TASK INSTRUCTIONS. Output exactly the lines between the one holding "655x372 pixels." and the last line of the data below, both of those lines included.
*** WORKING DATA ***
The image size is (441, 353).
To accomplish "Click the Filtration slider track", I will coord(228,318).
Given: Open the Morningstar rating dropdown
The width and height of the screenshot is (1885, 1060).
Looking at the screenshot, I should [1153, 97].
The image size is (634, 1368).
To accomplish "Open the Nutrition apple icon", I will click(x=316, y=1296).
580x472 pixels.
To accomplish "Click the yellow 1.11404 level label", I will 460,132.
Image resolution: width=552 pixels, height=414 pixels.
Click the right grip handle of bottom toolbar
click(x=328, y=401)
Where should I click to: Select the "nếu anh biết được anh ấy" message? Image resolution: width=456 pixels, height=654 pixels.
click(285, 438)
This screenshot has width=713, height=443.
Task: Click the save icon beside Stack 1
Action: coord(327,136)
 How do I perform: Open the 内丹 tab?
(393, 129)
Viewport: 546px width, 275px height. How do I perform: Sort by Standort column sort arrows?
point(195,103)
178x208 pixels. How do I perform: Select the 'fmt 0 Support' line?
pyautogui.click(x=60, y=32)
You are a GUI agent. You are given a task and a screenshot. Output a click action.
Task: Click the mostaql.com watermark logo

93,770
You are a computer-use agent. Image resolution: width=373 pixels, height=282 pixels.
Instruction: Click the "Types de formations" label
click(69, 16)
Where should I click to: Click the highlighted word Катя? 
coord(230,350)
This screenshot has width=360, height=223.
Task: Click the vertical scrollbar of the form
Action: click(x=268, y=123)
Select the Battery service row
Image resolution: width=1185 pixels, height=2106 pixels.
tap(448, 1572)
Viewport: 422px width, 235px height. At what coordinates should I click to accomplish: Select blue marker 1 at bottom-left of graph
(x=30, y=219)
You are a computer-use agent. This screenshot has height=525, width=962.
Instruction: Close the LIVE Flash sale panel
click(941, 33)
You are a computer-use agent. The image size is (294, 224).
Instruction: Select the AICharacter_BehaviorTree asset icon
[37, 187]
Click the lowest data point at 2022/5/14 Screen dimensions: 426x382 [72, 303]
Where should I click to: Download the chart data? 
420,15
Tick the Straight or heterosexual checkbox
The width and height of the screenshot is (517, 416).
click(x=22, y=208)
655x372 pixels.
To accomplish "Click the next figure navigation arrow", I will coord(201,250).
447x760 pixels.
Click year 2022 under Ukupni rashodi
*** End of WORKING DATA ***
OUTPUT.
655x372 pixels.
To accomplish "Click the next figure navigation arrow", I will coord(201,250).
447x760 pixels.
Click year 2022 under Ukupni rashodi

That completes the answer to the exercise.